Sets the length of the record data field, in bytes. By default it is that of the input file.

Arguments

INFILE#

Optional argument

OUTFILE#

Optional argument

convert#

Converts a file to another format.

INFILE is the list of paths of the input files. Set to - to read from standard input; input format required.

OUTFILE is the path of the output file. Set to - to write to standard output. Leave empty to overwrite INFILE.

hexrec convert [OPTIONS] [INFILE] [OUTFILE]

Options

-i, --input-format <input_format>#

Forces the input file format. Required for the standard input.

Options:

asciihex | avr | ihex | mos | raw | srec | titxt | xtek

-o, --output-format <output_format>#

Forces the output file format. By default it is that of the input file.

Options:

asciihex | avr | ihex | mos | raw | srec | titxt | xtek

-w, --width <width>#

Sets the length of the record data field, in bytes. By default it is that of the input file.

Arguments

INFILE#

Optional argument

OUTFILE#

Optional argument

crop#

Selects data from an address range.

INFILE is the path of the input file. Set to - to read from standard input; input format required.

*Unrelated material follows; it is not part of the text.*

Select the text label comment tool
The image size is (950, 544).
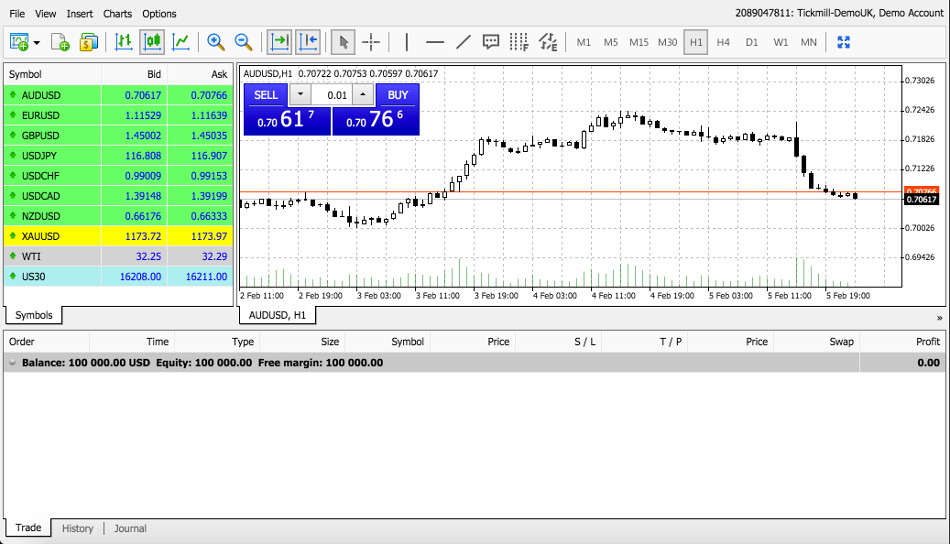click(x=491, y=42)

OUTFILE is the path of the output file. Set to - to write to standard output. Leave empty to overwrite INFILE.

hexrec crop [OPTIONS] [INFILE] [OUTFILE]

Options

-i, --input-format <input_format>#

Forces the input file format. Required for the standard input.

Options:

asciihex | avr | ihex | mos | raw | srec | titxt | xtek

-o, --output-format <output_format>#

Forces the output file format. By default it is that of the input file.

Options:

asciihex | avr | ihex | mos | raw | srec | titxt | xtek

-s, --start <start>#

Inclusive start address. Negative values are referred to the end of the data. By default it applies from the start of the data contents.

-e, --endex <endex>#

Exclusive end address. Negative values are referred to the end of the data. By default it applies till the end of the data contents.

-v, --value <value>#

Byte value used to flood the address range. By default, no flood is performed.

-w, --width <width>#

Sets the length of the record data field, in bytes. By default it is that of the input file.

Arguments

INFILE#

Optional argument

OUTFILE#

Optional argument

delete#

Deletes an address range.

INFILE is the path of the input file. Set to - to read from standard input; input format required.

OUTFILE is the path of the output file. Set to - to write to standard output. Leave empty to overwrite INFILE.

hexrec delete [OPTIONS] [INFILE] [OUTFILE]

Options

-i, --input-format <input_format>#

Forces the input file format. Required for the standard input.

Options:

asciihex | avr | ihex | mos | raw | srec | titxt | xtek

-o, --output-format <output_format>#

Forces the output file format. By default it is that of the input file.

Options:

asciihex | avr | ihex | mos | raw | srec | titxt | xtek

-s, --start <start>#

Inclusive start address. Negative values are referred to the end of the data. By default it applies from the start of the data contents.

-e, --endex <endex>#

Exclusive end address. Negative values are referred to the end of the data. By default it applies till the end of the data contents.

-w, --width <width>#

Sets the length of the record data field, in bytes. By default it is that of the input file.

Arguments

INFILE#

Optional argument

OUTFILE#

Optional argument

fill#

Fills an address range with a byte value.

INFILE is the path of the input file. Set to - to read from standard input; input format required.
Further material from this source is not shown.